As festas de fim de ano normalmente correspondem ao melhor período para o comércio. E no mercado cervejeiro não é diferente. Natal, Ano Novo e confraternizações das empresas fazem com que as cervejarias artesanais estimem um aumento entre 30% e 40% nas vendas, em relação à comercialização da bebida em outros períodos do ano.

Além de a cerveja artesanal ter caído no gosto do público mineiro, os empresários do setor vem investindo em um serviço que tem impulsionado cada vez mais a procura por esse tipo de produto - o delivery de cervejas artesanais.

O sistema foi criado para oferecer uma opção mais prática e cômoda aos clientes.
Normalmente, as cervejarias oferecem um pacote completo, que contempla a cessão da chopeira, a instalação do equipamento, a retirada do mesmo após o evento e copos personalizados.

Proprietário da Cervejaria Verace, Eduardo Petri destaca as vantagens do serviço em relação ao modelo tradicional de consumo de bebidas, especialmente nas confraternizações empresarias e nas festividades de Natal e Réveillon.

“Ao invés de manusear dezenas de garrafas, a empresa oferece toda a estrutura, em parceria com duas distribuidoras, com serviço completo. O cliente só tem a preocupação de pedir. Depois recebe todo o pacote no endereço combinado”, explica.

Além da praticidade do delivery, Petri credita o aumento na procura pelas cervejas artesanais à recuperação, mesmo que ainda tímida, da economia. Segundo ele, com a retomada econômica, o empresário e o consumidor ganham mais confiança para gastar. “O cliente passa a ter coragem de investir em uma festa maior e melhor”, diz.

Sabor diferente
Outro fator apontado como motivo para o crescimento das vendas da cerveja artesanal é a maior qualidade do produto em relação a outras bebidas à base de cevada encontradas no mercado.

Proprietária da Cervejaria Gangster, Flávia Mara destaca que o consumidor está mais exigente em relação a “loura gelada” que vai consumir.
“A cerveja artesanal é um produto de qualidade. Nessas festas de fim de ano, as pessoas buscam um sabor diferente, especial, tanto nas bebidas quanto nas comidas, já que se tratam de celebrações especiais”, afirma.

Cervejaria

Aloisio Pereira, da Loba, prevê aumento de 30% nas vendas em 2017


Para conquistar o paladar da clientela, as empresas também apostam na variedade dos tipos de cerveja, que se adequam ao clima e aos acompanhamentos escolhidos pelos consumidores.

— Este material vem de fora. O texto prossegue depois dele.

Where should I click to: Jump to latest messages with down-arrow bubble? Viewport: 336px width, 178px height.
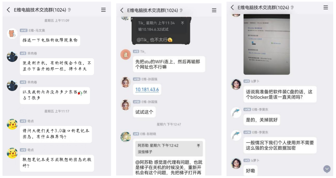[327, 169]
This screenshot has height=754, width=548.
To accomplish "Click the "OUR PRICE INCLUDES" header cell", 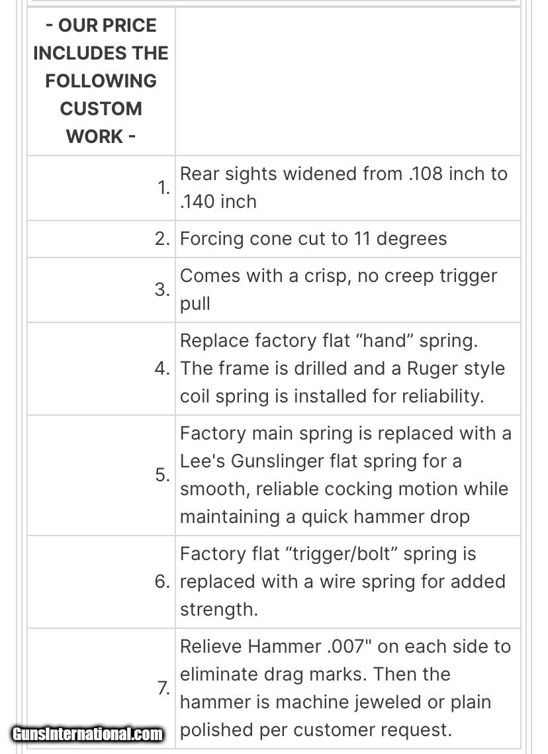I will tap(101, 81).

Cervejarias como Austen, Dunn e Loba, que distribuem as bebidas na Região Metropolitana de Belo Horizonte, oferecem produtos do tipo Pilsen (tradicional), Ipa, Amber Lager e estilo Stout, por exemplo.


Na crise, cerveja artesanal rouba espaço do whisky e do vinho como opção de presente

Reservas em bares e restaurantes são tradição nessa época, mas nos últimos tempos a realização desse tipo de festas em casas ou salões de prédios têm se tornado cada vez mais frequentes por conta dos custos mais baixos.

Na Austen, por exemplo, durante as festas, as vendas têm crescimento de 40% e as expectativas para este ano são promissoras. Na cervejaria Loba, a previsão é a de um aumento de 30% nas vendas em 2017.

As cervejas especiais também têm conquistado um lugar além dos brindes. Para Harlison Soares, um dos sócios da cervejaria Gangster, muitos consumidores vem escolhendo a bebida como opção de presente. “Talvez por conta da crise, as pessoas vem optando pela cerveja artesanal, ao invés dos tradicionais vinho e whisky. Além da qualidade, tem um custo menor”, explica.

Harlison acredita em aumento de 40% no faturamento. “Houve um grande impulso tanto no delivery de chope quanto na aquisição de garrafas. A economia está aquecida e o pagamento do 13º salário dá maior disposição para gastar. Apostamos em aumento de até 40% nas vendas”, diz.